UK's young adult carers: Bullied and suffering poor mental and physical health UK's young adult carers: Bullied and suffering poor mental and physical health

Image: Carer via Shutterstock

Over a quarter of young adult carers aged 14-25 have been bullied at school because of their caring role, shock new figures have revealed.

And even more startingly, over two thirds of young adult carers (YACs) aged 8-16 have been bullied because they care for someone, the survey by the Carers Trust found.

The trust's new report - 'Young Adult Carers at School' - shows that the physical and mental health of YACs is also coming under increased pressure.

Over a third (38%) have reported a mental health problem and 29% told the survey that their physical health was only "just ok".

Iona, a YAC from Helensburgh, was bullied at school. The 18-year-old said: "The bullying started in primary school and went all the way through secondary.

"It was verbal not physical but it was relentless. At first, I stopped going out as much, then I stopped going out altogether.

"My attendance at school suffered and it affected all of my future plans. The abuse affected me mentally and I found it very difficult to cope. I felt things started to fall out of place, rather than into place for me.”

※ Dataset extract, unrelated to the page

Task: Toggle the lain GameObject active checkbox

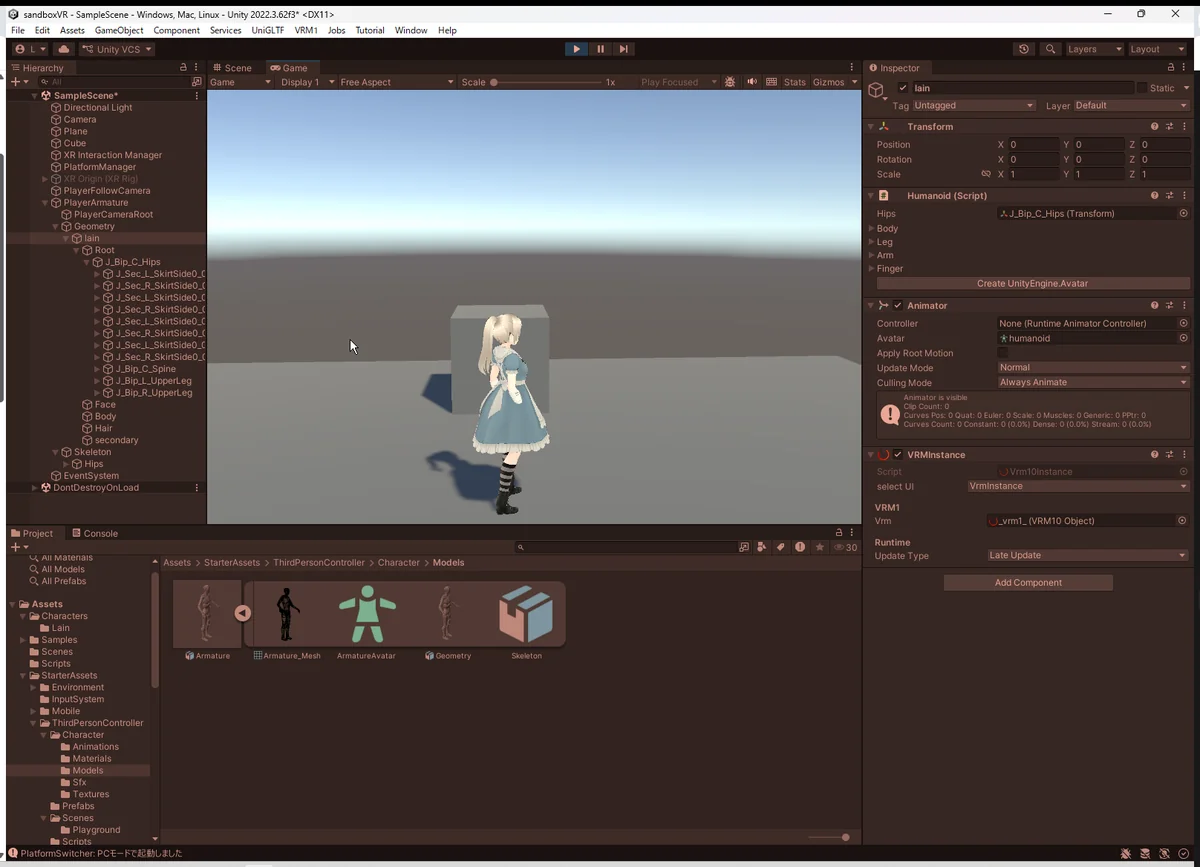Action: (903, 88)
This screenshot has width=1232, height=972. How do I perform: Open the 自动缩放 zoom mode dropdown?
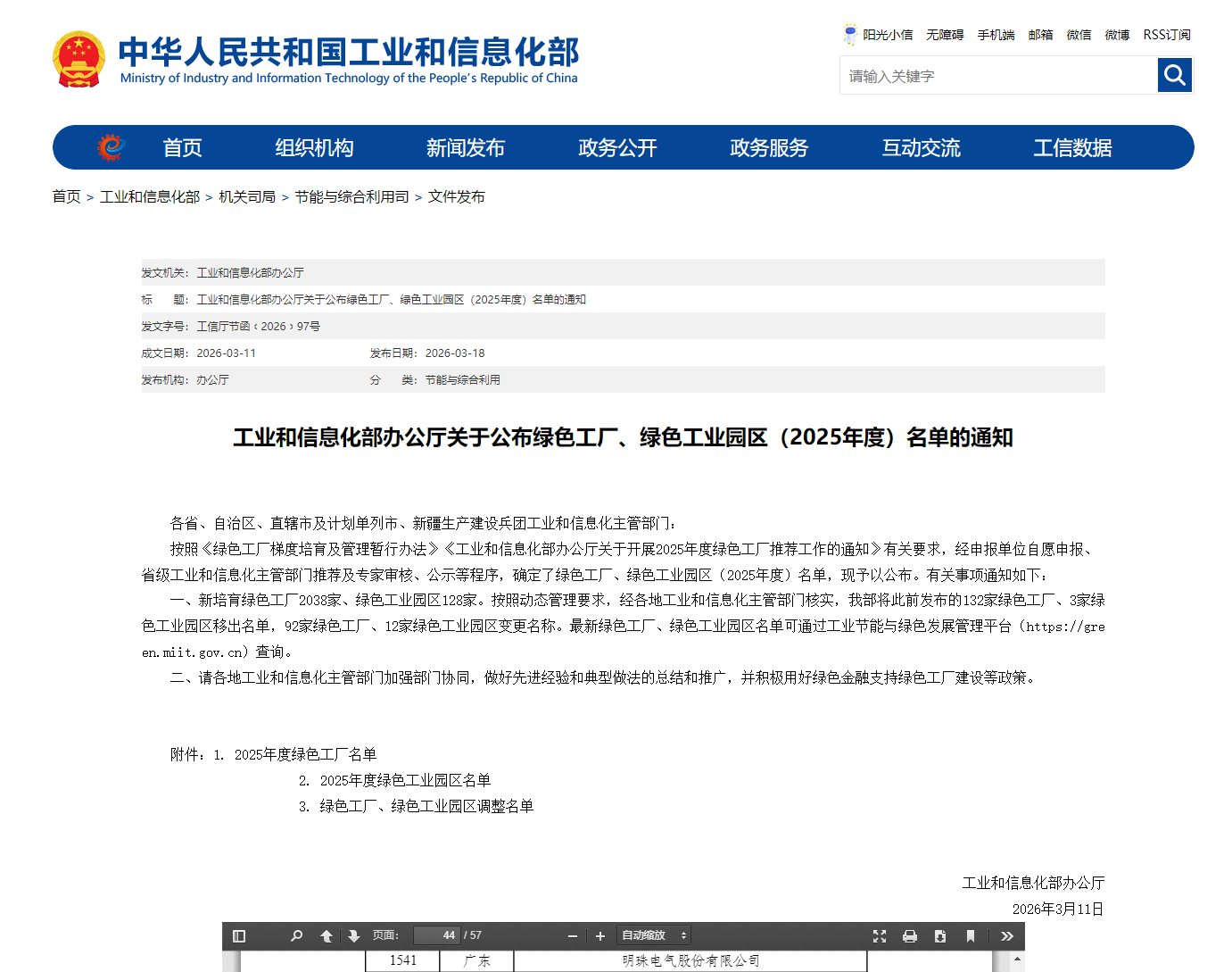click(x=653, y=935)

With seven million carers in the UK, three in five of us will become a carer at some point in our lives, and most of us will know a carer, the Carers Trust says.

An ONS survey into lifestyle habits found that 16-24 year olds spend on average three hours and 34 minutes a day using a computer, or 17.5 hours per week, almost as much time as a YAC would spend caring.

Recent statistics show that over 235,000 of YACs aged 16-24 care for up to 19 hours per week and over 37,000 care for more than 50 hours per week.

Thea Stein, CEO of the Carers Trust, said: “We know from talking to carers that caring does affect physical and mental health. It is bad enough to hear this from adult carers but to hear this from children and young people is truly shocking.

“Returning to study after the summer break can be daunting for many young people but imagine being a young carer or a young adult carer who not only has to get themselves ready for school, often having been woken through the night, but also has to get the person that they care for, and possibly other family members ready, for the day ahead. And then having finally reached school, to know that it’s not a safe place to be because of the bullying.

“Many young carers tell us that they are exhausted even before they get to school or college. This means that they are tired and less likely to concentrate on school work. They often struggle with finding the time to do homework too and we know that YACs between 16 and 18 years old are twice as likely to not be in education, employment or training. And of course, our report shows that many of them are bullied, making life as a young carer very, very difficult.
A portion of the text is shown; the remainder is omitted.